(Dataset excerpts)
::::::::::

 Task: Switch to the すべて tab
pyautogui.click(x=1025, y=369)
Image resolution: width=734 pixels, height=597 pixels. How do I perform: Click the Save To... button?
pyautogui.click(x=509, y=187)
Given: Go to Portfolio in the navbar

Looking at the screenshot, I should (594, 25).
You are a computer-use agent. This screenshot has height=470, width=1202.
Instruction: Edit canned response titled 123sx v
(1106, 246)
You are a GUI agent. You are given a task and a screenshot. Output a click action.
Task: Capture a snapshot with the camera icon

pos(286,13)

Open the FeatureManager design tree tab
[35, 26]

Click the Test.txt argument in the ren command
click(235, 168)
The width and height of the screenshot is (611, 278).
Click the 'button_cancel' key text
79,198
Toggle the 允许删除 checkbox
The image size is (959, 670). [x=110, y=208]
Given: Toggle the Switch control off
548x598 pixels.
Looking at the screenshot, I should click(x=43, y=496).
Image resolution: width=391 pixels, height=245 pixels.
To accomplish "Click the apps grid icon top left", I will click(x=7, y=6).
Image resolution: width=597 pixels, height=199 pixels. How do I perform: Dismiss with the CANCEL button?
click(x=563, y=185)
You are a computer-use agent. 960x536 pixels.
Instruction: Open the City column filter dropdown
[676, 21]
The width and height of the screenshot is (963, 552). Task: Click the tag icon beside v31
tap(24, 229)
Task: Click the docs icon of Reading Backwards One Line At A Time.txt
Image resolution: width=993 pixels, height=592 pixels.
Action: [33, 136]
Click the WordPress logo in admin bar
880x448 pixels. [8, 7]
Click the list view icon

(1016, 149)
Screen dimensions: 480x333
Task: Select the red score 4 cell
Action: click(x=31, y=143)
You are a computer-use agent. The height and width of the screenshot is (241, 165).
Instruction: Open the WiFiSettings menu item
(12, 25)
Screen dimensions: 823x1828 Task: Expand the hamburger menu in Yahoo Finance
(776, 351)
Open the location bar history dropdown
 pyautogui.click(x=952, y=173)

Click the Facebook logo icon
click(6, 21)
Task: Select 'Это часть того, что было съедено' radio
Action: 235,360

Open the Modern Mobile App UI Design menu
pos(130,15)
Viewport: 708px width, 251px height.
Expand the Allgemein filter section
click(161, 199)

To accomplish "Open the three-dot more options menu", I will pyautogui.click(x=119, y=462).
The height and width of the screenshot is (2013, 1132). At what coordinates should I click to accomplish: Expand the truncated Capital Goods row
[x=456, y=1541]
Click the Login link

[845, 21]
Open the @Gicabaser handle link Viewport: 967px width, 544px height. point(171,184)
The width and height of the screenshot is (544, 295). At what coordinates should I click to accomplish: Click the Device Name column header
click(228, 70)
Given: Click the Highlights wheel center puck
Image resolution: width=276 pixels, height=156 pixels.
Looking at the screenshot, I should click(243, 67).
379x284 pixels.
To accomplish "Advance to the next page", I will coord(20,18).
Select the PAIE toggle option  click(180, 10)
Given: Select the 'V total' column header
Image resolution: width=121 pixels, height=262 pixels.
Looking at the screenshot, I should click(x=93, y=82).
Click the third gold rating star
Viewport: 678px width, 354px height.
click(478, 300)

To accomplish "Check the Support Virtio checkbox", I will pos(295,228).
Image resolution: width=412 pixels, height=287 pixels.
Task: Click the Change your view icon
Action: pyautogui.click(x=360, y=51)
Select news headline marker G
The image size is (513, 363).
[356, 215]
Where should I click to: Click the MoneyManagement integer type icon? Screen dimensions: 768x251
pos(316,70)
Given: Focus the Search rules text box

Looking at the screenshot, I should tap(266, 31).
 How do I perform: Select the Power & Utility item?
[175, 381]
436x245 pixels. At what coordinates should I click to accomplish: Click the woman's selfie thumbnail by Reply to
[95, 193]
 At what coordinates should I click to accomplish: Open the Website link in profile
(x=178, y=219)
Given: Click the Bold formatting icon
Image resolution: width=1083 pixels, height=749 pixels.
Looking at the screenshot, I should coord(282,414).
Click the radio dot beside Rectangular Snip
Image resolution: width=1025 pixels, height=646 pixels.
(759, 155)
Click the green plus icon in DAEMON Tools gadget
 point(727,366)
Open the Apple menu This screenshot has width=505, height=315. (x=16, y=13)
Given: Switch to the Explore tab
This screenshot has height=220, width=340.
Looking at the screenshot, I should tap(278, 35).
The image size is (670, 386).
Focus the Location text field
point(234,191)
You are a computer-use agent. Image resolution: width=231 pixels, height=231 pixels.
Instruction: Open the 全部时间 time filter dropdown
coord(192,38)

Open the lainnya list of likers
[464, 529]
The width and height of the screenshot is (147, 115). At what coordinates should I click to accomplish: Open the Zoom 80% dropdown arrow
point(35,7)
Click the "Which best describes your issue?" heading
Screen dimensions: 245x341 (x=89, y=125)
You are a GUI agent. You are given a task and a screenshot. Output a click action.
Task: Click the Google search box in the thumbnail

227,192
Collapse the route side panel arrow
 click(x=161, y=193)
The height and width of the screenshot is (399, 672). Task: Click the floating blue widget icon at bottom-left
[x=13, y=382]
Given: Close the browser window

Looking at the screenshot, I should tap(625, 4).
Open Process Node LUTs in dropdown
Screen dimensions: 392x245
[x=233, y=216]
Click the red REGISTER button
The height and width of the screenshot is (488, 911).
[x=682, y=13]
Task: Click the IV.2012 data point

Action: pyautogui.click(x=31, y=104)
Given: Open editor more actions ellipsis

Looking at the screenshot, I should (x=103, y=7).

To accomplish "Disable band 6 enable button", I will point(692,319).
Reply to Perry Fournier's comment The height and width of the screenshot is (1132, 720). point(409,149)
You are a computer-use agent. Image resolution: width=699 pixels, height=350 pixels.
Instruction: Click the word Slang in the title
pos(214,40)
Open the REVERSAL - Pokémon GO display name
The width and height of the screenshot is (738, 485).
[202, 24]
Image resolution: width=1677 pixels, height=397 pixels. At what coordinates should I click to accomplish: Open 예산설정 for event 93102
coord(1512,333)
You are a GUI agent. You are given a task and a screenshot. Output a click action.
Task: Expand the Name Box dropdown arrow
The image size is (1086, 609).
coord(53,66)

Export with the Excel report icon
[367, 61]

::::::::::

**How to complete this task:** In full and without change, transcribe the data above.

**Written solution:**
 Task: Switch to the すべて tab
pyautogui.click(x=1025, y=369)
Image resolution: width=734 pixels, height=597 pixels. How do I perform: Click the Save To... button?
pyautogui.click(x=509, y=187)
Given: Go to Portfolio in the navbar

Looking at the screenshot, I should (594, 25).
You are a computer-use agent. This screenshot has height=470, width=1202.
Instruction: Edit canned response titled 123sx v
(1106, 246)
You are a GUI agent. You are given a task and a screenshot. Output a click action.
Task: Capture a snapshot with the camera icon

pos(286,13)

Open the FeatureManager design tree tab
[35, 26]

Click the Test.txt argument in the ren command
click(235, 168)
The width and height of the screenshot is (611, 278).
Click the 'button_cancel' key text
79,198
Toggle the 允许删除 checkbox
The image size is (959, 670). [x=110, y=208]
Given: Toggle the Switch control off
548x598 pixels.
Looking at the screenshot, I should click(x=43, y=496).
Image resolution: width=391 pixels, height=245 pixels.
To accomplish "Click the apps grid icon top left", I will click(x=7, y=6).
Image resolution: width=597 pixels, height=199 pixels. How do I perform: Dismiss with the CANCEL button?
click(x=563, y=185)
You are a computer-use agent. 960x536 pixels.
Instruction: Open the City column filter dropdown
[676, 21]
The width and height of the screenshot is (963, 552). Task: Click the tag icon beside v31
tap(24, 229)
Task: Click the docs icon of Reading Backwards One Line At A Time.txt
Image resolution: width=993 pixels, height=592 pixels.
Action: [33, 136]
Click the WordPress logo in admin bar
880x448 pixels. [8, 7]
Click the list view icon

(1016, 149)
Screen dimensions: 480x333
Task: Select the red score 4 cell
Action: click(x=31, y=143)
You are a computer-use agent. The height and width of the screenshot is (241, 165).
Instruction: Open the WiFiSettings menu item
(12, 25)
Screen dimensions: 823x1828 Task: Expand the hamburger menu in Yahoo Finance
(776, 351)
Open the location bar history dropdown
 pyautogui.click(x=952, y=173)

Click the Facebook logo icon
click(6, 21)
Task: Select 'Это часть того, что было съедено' radio
Action: 235,360

Open the Modern Mobile App UI Design menu
pos(130,15)
Viewport: 708px width, 251px height.
Expand the Allgemein filter section
click(161, 199)

To accomplish "Open the three-dot more options menu", I will pyautogui.click(x=119, y=462).
The height and width of the screenshot is (2013, 1132). At what coordinates should I click to accomplish: Expand the truncated Capital Goods row
[x=456, y=1541]
Click the Login link

[845, 21]
Open the @Gicabaser handle link Viewport: 967px width, 544px height. point(171,184)
The width and height of the screenshot is (544, 295). At what coordinates should I click to accomplish: Click the Device Name column header
click(228, 70)
Given: Click the Highlights wheel center puck
Image resolution: width=276 pixels, height=156 pixels.
Looking at the screenshot, I should click(243, 67).
379x284 pixels.
To accomplish "Advance to the next page", I will coord(20,18).
Select the PAIE toggle option  click(180, 10)
Given: Select the 'V total' column header
Image resolution: width=121 pixels, height=262 pixels.
Looking at the screenshot, I should click(x=93, y=82).
Click the third gold rating star
Viewport: 678px width, 354px height.
click(478, 300)

To accomplish "Check the Support Virtio checkbox", I will pos(295,228).
Image resolution: width=412 pixels, height=287 pixels.
Task: Click the Change your view icon
Action: pyautogui.click(x=360, y=51)
Select news headline marker G
The image size is (513, 363).
[356, 215]
Where should I click to: Click the MoneyManagement integer type icon? Screen dimensions: 768x251
pos(316,70)
Given: Focus the Search rules text box

Looking at the screenshot, I should tap(266, 31).
 How do I perform: Select the Power & Utility item?
[175, 381]
436x245 pixels. At what coordinates should I click to accomplish: Click the woman's selfie thumbnail by Reply to
[95, 193]
 At what coordinates should I click to accomplish: Open the Website link in profile
(x=178, y=219)
Given: Click the Bold formatting icon
Image resolution: width=1083 pixels, height=749 pixels.
Looking at the screenshot, I should coord(282,414).
Click the radio dot beside Rectangular Snip
Image resolution: width=1025 pixels, height=646 pixels.
(759, 155)
Click the green plus icon in DAEMON Tools gadget
 point(727,366)
Open the Apple menu This screenshot has width=505, height=315. (x=16, y=13)
Given: Switch to the Explore tab
This screenshot has height=220, width=340.
Looking at the screenshot, I should tap(278, 35).
The image size is (670, 386).
Focus the Location text field
point(234,191)
You are a computer-use agent. Image resolution: width=231 pixels, height=231 pixels.
Instruction: Open the 全部时间 time filter dropdown
coord(192,38)

Open the lainnya list of likers
[464, 529]
The width and height of the screenshot is (147, 115). At what coordinates should I click to accomplish: Open the Zoom 80% dropdown arrow
point(35,7)
Click the "Which best describes your issue?" heading
Screen dimensions: 245x341 (x=89, y=125)
You are a GUI agent. You are given a task and a screenshot. Output a click action.
Task: Click the Google search box in the thumbnail

227,192
Collapse the route side panel arrow
 click(x=161, y=193)
The height and width of the screenshot is (399, 672). Task: Click the floating blue widget icon at bottom-left
[x=13, y=382]
Given: Close the browser window

Looking at the screenshot, I should tap(625, 4).
Open Process Node LUTs in dropdown
Screen dimensions: 392x245
[x=233, y=216]
Click the red REGISTER button
The height and width of the screenshot is (488, 911).
[x=682, y=13]
Task: Click the IV.2012 data point

Action: pyautogui.click(x=31, y=104)
Given: Open editor more actions ellipsis

Looking at the screenshot, I should (x=103, y=7).

To accomplish "Disable band 6 enable button", I will point(692,319).
Reply to Perry Fournier's comment The height and width of the screenshot is (1132, 720). point(409,149)
You are a computer-use agent. Image resolution: width=699 pixels, height=350 pixels.
Instruction: Click the word Slang in the title
pos(214,40)
Open the REVERSAL - Pokémon GO display name
The width and height of the screenshot is (738, 485).
[202, 24]
Image resolution: width=1677 pixels, height=397 pixels. At what coordinates should I click to accomplish: Open 예산설정 for event 93102
coord(1512,333)
You are a GUI agent. You are given a task and a screenshot. Output a click action.
Task: Expand the Name Box dropdown arrow
The image size is (1086, 609).
coord(53,66)

Export with the Excel report icon
[367, 61]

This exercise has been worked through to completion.